Global Circularity Protocol: uno standard globale per misurare la circolarità

Global Circularity Protocol

Global Circularity Protocol: uno standard globale per misurare la circolarità

Il Global Circularity Protocol nasce con l’obiettivo di offrire alle imprese uno strumento chiaro, condiviso e comparabile per misurare e comunicare la propria performance in termini di economia circolare. In un contesto globale segnato da scarsità di risorse, crisi climatica e crescenti richieste di trasparenza, il Global Circularity Protocol rappresenta un ulteriore passo verso l’integrazione strutturata della circolarità nelle strategie aziendali.

Il Global Circularity Protocol e il suo valore strategico per le imprese

Il Global Circularity Protocol for Business è stato sviluppato dal World Business Council for Sustainable Development (WBCSD) in collaborazione con il One Planet Network, coordinato dall’UNEP, con l’intento di creare un quadro metodologico unico applicabile ad aziende di ogni settore e dimensione. Lanciato ufficialmente alla COP30, il protocollo si propone di supportare le imprese nella misurazione, gestione e comunicazione delle proprie performance circolari e dei relativi impatti ambientali, sociali ed economici lungo l’intera catena del valore.

Il protocollo si fonda su un approccio basato sui flussi di materiali, consentendo di analizzare in modo sistematico input, utilizzo, recupero e valore generato dalle risorse. Secondo le stime dei promotori, un’adozione su larga scala del Global Circularity Protocol potrebbe contribuire, nei prossimi 25 anni, a:

  • evitare fino a 76 gigatonnellate di emissioni di CO₂;
  • ridurre il consumo di circa 120 miliardi di tonnellate di materiali;
  • generare benefici duraturi in termini di tutela della natura ed equità sociale.

Uno degli elementi distintivi del protocollo è l’approccio graduale “step by step”, che permette alle aziende di intraprendere il percorso di transizione circolare a partire da qualsiasi livello di maturità.
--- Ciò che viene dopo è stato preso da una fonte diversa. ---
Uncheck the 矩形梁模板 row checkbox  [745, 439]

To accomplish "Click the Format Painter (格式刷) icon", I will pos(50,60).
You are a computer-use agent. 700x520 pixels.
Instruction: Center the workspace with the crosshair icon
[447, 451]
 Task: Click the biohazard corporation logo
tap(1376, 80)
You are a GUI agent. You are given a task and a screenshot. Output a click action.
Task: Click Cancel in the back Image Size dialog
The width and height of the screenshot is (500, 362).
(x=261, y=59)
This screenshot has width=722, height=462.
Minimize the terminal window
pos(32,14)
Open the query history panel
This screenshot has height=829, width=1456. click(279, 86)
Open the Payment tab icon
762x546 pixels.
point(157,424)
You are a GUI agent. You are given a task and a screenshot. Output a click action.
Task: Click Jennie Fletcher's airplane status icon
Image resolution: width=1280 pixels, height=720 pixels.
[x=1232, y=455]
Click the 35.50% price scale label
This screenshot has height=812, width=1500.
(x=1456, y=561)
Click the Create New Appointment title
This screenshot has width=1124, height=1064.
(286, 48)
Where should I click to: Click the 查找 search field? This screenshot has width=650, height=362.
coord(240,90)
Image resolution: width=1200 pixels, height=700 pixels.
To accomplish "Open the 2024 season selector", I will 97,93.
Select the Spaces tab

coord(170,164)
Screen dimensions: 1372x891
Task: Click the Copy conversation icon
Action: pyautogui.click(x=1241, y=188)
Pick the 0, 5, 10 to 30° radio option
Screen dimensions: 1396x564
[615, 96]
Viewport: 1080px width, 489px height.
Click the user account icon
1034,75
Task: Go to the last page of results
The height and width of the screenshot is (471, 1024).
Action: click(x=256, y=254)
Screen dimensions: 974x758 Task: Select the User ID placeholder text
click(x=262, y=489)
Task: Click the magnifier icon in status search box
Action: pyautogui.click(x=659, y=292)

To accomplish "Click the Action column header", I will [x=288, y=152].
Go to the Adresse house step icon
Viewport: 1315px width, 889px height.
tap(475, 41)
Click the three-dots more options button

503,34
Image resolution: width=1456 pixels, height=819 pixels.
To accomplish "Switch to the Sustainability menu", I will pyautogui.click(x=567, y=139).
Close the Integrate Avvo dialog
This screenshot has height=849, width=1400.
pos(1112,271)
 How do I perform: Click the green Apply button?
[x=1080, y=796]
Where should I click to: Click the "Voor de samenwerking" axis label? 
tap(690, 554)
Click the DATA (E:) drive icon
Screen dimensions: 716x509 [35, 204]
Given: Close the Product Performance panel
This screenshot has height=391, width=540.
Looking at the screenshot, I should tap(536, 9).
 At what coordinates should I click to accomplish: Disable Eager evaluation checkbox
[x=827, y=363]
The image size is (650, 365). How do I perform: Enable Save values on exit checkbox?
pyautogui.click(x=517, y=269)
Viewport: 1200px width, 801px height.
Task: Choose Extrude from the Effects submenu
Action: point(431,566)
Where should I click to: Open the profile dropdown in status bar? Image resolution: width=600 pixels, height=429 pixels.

Sono previsti tre livelli di valutazione (avvio, espansione e consolidamento) che accompagnano l’organizzazione nel tempo, rendendo il processo accessibile anche a realtà di piccole e medie dimensioni.

Oltre alla conformità normativa, il Global Circularity Protocol offre vantaggi competitivi concreti:

  • maggiore trasparenza ESG;
  • migliore accesso al capitale;
  • riduzione dei rischi legati alla scarsità delle risorse;
  • individuazione di opportunità di innovazione;
  • rafforzamento della credibilità verso investitori e stakeholder.

Struttura operativa, indicatori e prospettive evolutive del protocollo

Dal punto di vista operativo, il protocollo guida le imprese attraverso cinque fasi sequenziali e modulari:

  1. Fase iniziale. Denominata Frame, definisce obiettivi, casi d’uso, confini dell’analisi e stakeholder rilevanti, oltre a stabilire il livello di maturità dell’organizzazione.
  2. Fase di preparazione. Dedicata alla mappatura della catena del valore, alla definizione dei confini organizzativi e all’analisi di doppia materialità per individuare rischi e opportunità legati ai flussi di materiali.
  3. Fase di misurazione. Prevede la selezione e il calcolo di indicatori quantitativi di circolarità, con particolare attenzione alla qualità e tracciabilità dei dati.
  4. Fase di gestione. I risultati vengono analizzati per definire priorità di intervento, roadmap di miglioramento continuo e assetti di governance interna, integrando la circolarità nella strategia aziendale.
  5. Fase di comunicazione. Consente di rendicontare i risultati in modo strutturato e credibile verso investitori, clienti, regolatori e altri stakeholder, con possibilità di audit esterni.

Il Global Circularity Protocol utilizza indicatori derivati dalla metodologia Circular Transition Indicators (CTI) v4.0, che coprono sia le performance di chiusura e rallentamento dei cicli (come input circolari, potenziale di recupero e recupero effettivo) sia la creazione di valore e gli impatti ambientali e sociali, inclusa la riduzione delle emissioni, la tutela della biodiversità e le dimensioni di equità sociale. Un ulteriore punto di forza è la compatibilità con i principali framework di rendicontazione, tra cui GRI, ESRS, GHG Protocol e IFRS S1/S2.

Guardando al futuro, il protocollo è concepito come uno strumento in continua evoluzione. Nel periodo 2026-2028 sono previsti sviluppi significativi, tra cui l’integrazione con politiche pubbliche, sistemi di scambio dati tra imprese, obiettivi circolari coerenti con clima ed equità e nuovi indicatori per misurare il risparmio netto di risorse e gli impatti evitati. In questo senso, il Global Circularity Protocol non rappresenta un punto di arrivo, ma una base solida per guidare la transizione sistemica verso un’economia realmente circolare.